Von "Junge Adler" (1944) bis "Weg in die Freiheit" (1952) 

Auf Grund seiner Rolle in der Hitlerjugend, die in dem Propagandafilm "Junge Adler" gipfelte, erhielt Regisseur Alfred Weidenmann - wie sein Drehbuchautor und Compagnon Herbert Reinecker - nach dem Ende des Nationalsozialismus keine Aufträge. Mit "Weg in die Freiheit" und drei weiteren Kurzfilmen stiegen sie 1952 wieder ins Filmgeschäft ein. Vordergründig scheinen beide Werke wenig miteinander zu tun zu haben. Hier der abendfüllende Unterhaltungsfilm, der im Krieg letzte Reserven mobilisieren sollte, dort ein dokumentarischer Kurzfilm über Resozialisierung im Strafvollzug. Tatsächlich drängt sich der Vergleich auf.
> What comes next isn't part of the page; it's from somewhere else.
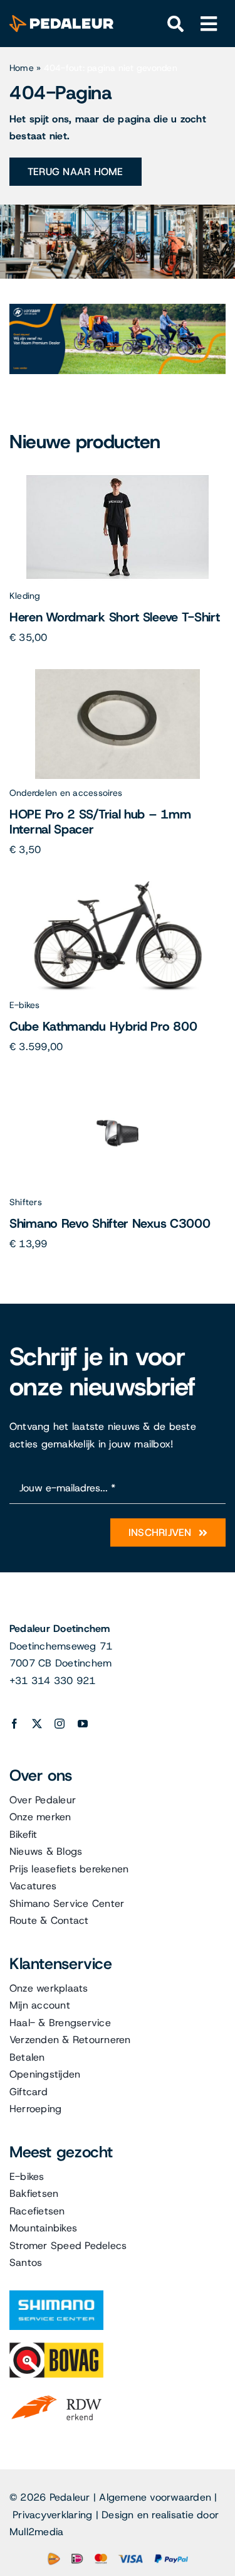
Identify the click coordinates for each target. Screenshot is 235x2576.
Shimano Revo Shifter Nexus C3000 (109, 1223)
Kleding (25, 595)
In beiden Filmen stehen männliche Jugendliche im Mittelpunkt und ihre Position in der Gesellschaft - jeweils von großer politischer Anerkennung begleitet. "Junge Adler" lief zum 10jährigen Jubiläum der Filmabteilung der Hitlerjugend vor hohen NSDAP-Funktionären, "Weg in die Freiheit" wurde 1953 als "Kulturfilm" mit dem deutschen Filmpreis ausgezeichnet. 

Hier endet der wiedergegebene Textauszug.